Would you please return the data below verbatim, without its pictures?

**** RECORDS TO USE

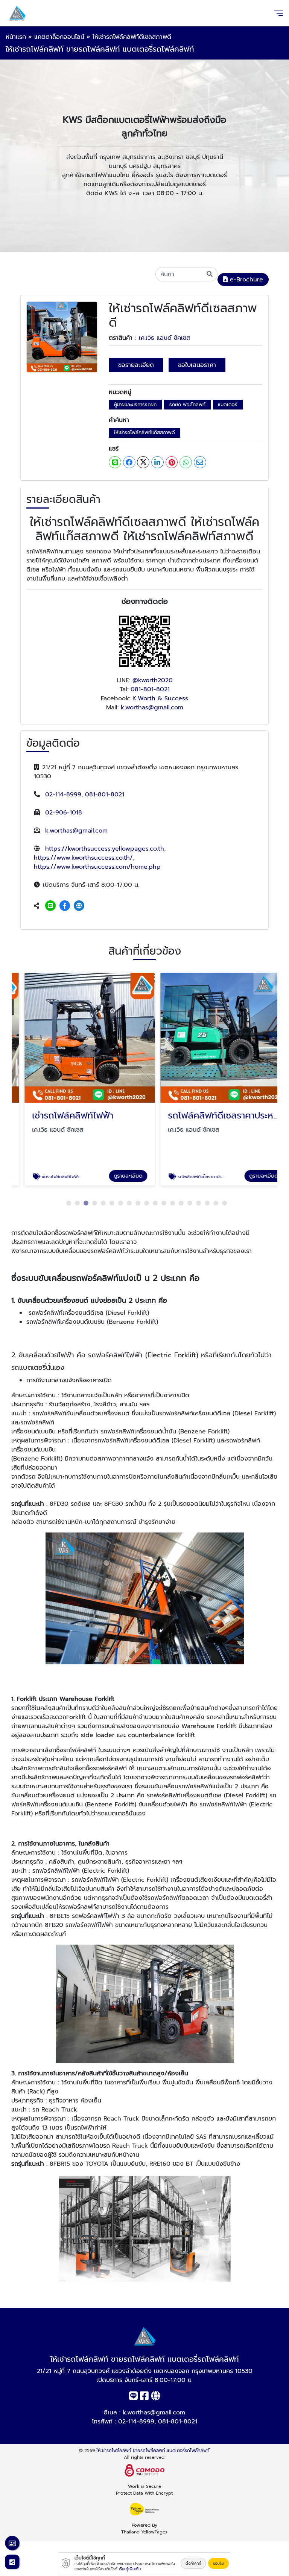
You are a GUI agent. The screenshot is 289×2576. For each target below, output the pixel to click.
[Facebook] (65, 906)
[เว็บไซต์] (79, 906)
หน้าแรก (16, 36)
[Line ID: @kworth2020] (50, 906)
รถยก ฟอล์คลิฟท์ (187, 404)
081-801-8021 (150, 689)
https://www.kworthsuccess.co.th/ (83, 857)
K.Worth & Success (160, 698)
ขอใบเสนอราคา (197, 365)
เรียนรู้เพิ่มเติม (130, 2569)
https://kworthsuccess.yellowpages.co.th (104, 848)
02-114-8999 (63, 794)
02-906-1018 (63, 812)
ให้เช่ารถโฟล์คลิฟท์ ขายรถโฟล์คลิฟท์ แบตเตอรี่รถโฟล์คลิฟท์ (153, 2450)
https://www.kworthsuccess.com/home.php (97, 866)
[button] (68, 1203)
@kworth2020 (152, 680)
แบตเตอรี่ (227, 404)
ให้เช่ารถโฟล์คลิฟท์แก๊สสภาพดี (144, 432)
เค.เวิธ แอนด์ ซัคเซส (164, 337)
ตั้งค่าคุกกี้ (193, 2563)
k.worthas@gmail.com (152, 707)
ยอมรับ (218, 2563)
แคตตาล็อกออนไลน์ (59, 36)
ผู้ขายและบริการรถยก (135, 404)
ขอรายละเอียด (136, 365)
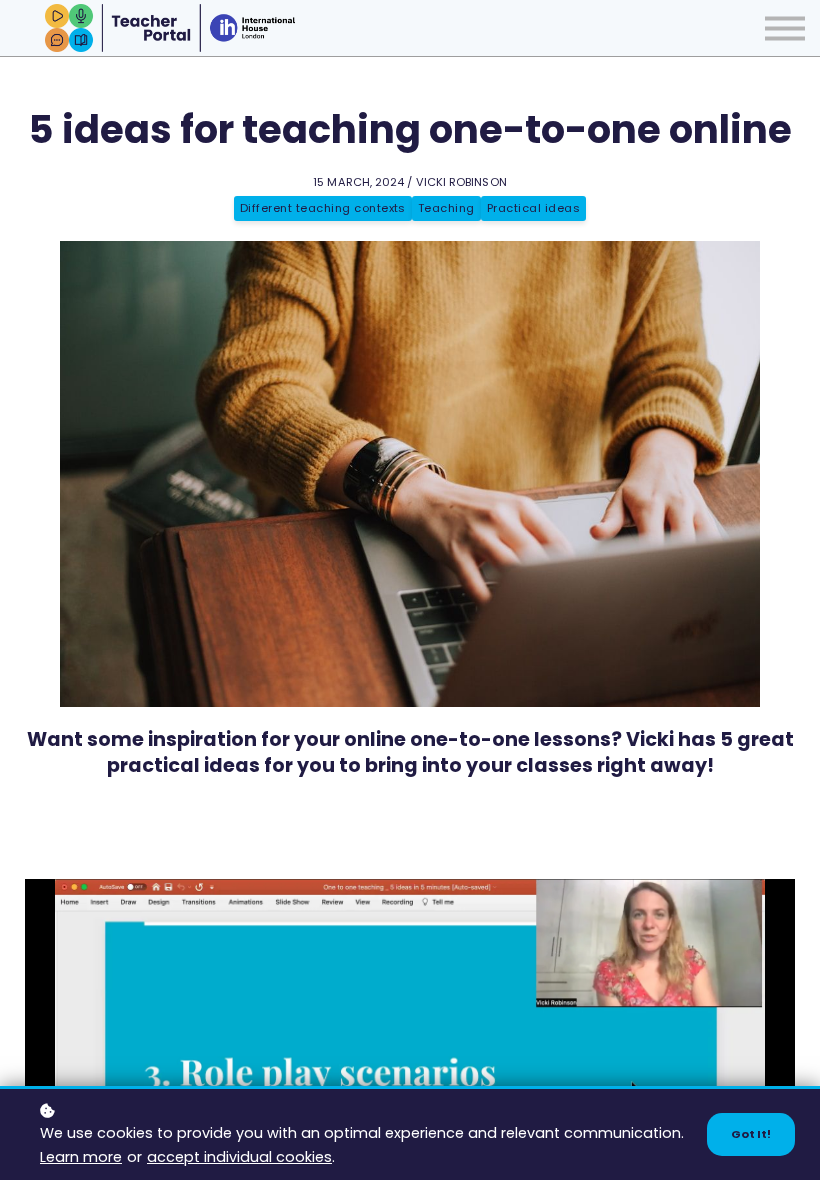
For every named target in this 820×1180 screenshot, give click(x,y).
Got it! (751, 1134)
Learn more (81, 1157)
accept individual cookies (239, 1157)
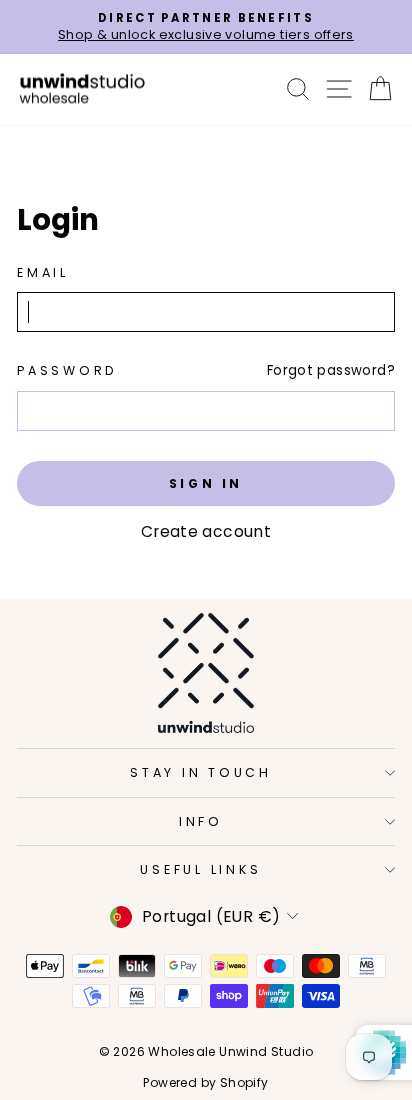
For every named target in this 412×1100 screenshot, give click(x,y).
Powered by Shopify (205, 1082)
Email (43, 272)
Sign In (206, 483)
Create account (206, 531)
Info (201, 821)
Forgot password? (331, 370)
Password (67, 370)
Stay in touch (201, 772)
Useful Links (200, 869)
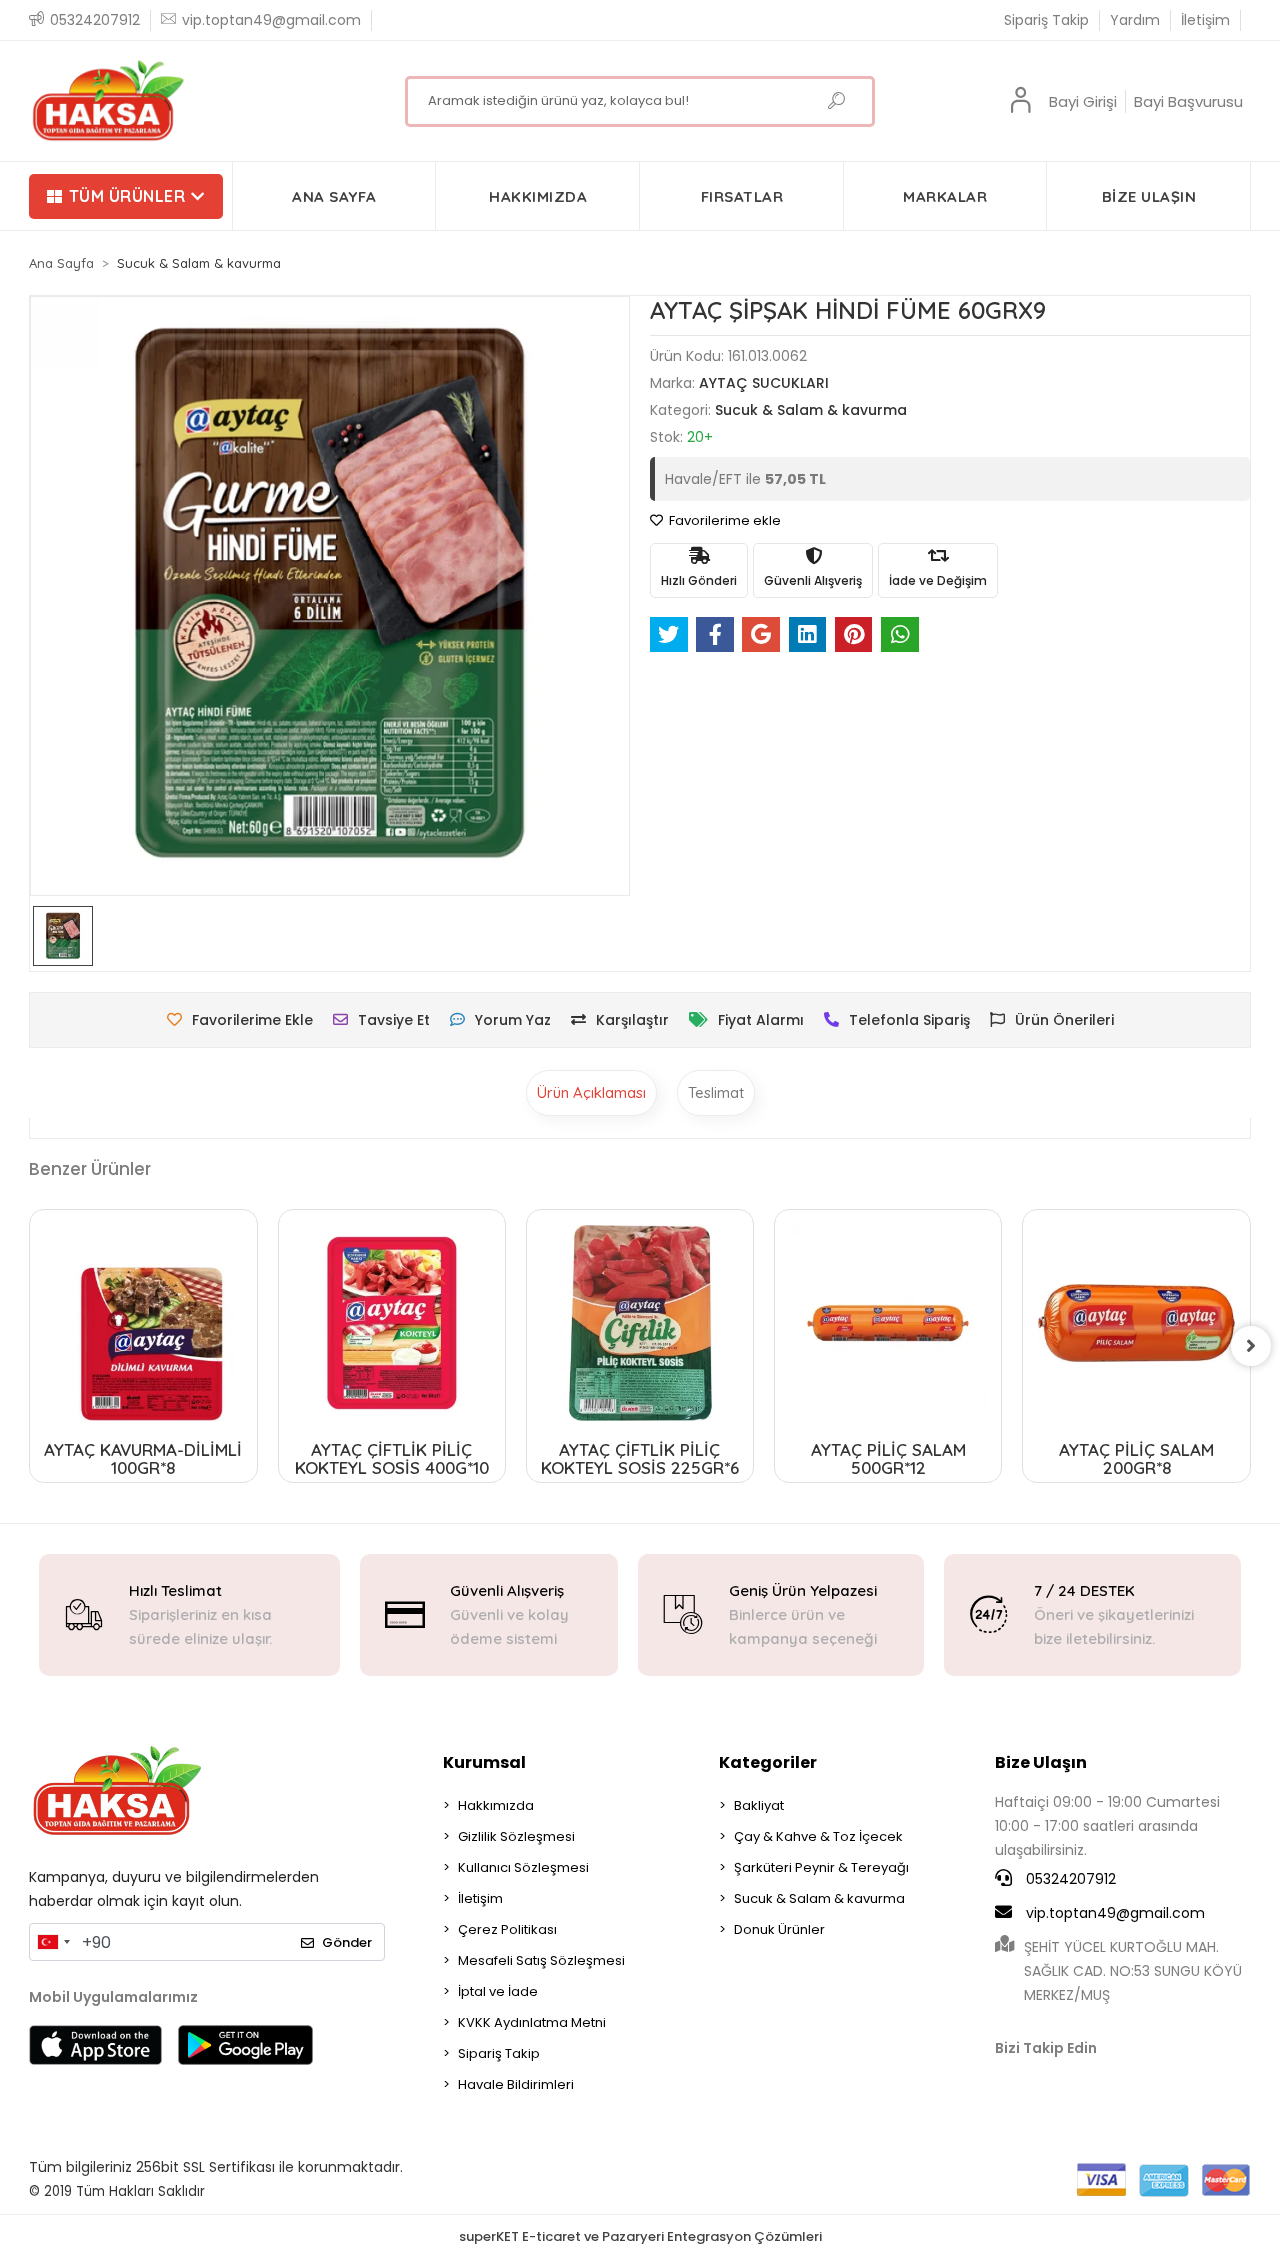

********

## ANSWER FOR THE TASK
You are a GUI agent. The screenshot is 289×2576. For each target below, output the pixel to click.
[Facebook] (65, 906)
[เว็บไซต์] (79, 906)
หน้าแรก (16, 36)
[Line ID: @kworth2020] (50, 906)
รถยก ฟอล์คลิฟท์ (187, 404)
081-801-8021 (150, 689)
https://www.kworthsuccess.co.th/ (83, 857)
K.Worth & Success (160, 698)
ขอใบเสนอราคา (197, 365)
เรียนรู้เพิ่มเติม (130, 2569)
https://kworthsuccess.yellowpages.co.th (104, 848)
02-114-8999 (63, 794)
02-906-1018 (63, 812)
ให้เช่ารถโฟล์คลิฟท์ ขายรถโฟล์คลิฟท์ แบตเตอรี่รถโฟล์คลิฟท์ (153, 2450)
https://www.kworthsuccess.com/home.php (97, 866)
[button] (68, 1203)
@kworth2020 (152, 680)
แบตเตอรี่ (227, 404)
ให้เช่ารถโฟล์คลิฟท์แก๊สสภาพดี (144, 432)
เค.เวิธ แอนด์ ซัคเซส (164, 337)
ตั้งค่าคุกกี้ (193, 2563)
k.worthas@gmail.com (152, 707)
ยอมรับ (218, 2563)
แคตตาล็อกออนไลน์ (59, 36)
ผู้ขายและบริการรถยก (135, 404)
ขอรายละเอียด (136, 365)
For every named target in this 820×1180 screenshot, give click(x,y).
Got it! (751, 1134)
Learn more (81, 1157)
accept individual cookies (239, 1157)
For every named target in this 412×1100 screenshot, give click(x,y).
Powered by Shopify (205, 1082)
Email (43, 272)
Sign In (206, 483)
Create account (206, 531)
Info (201, 821)
Forgot password? (331, 370)
Password (67, 370)
Stay in touch (201, 772)
Useful Links (200, 869)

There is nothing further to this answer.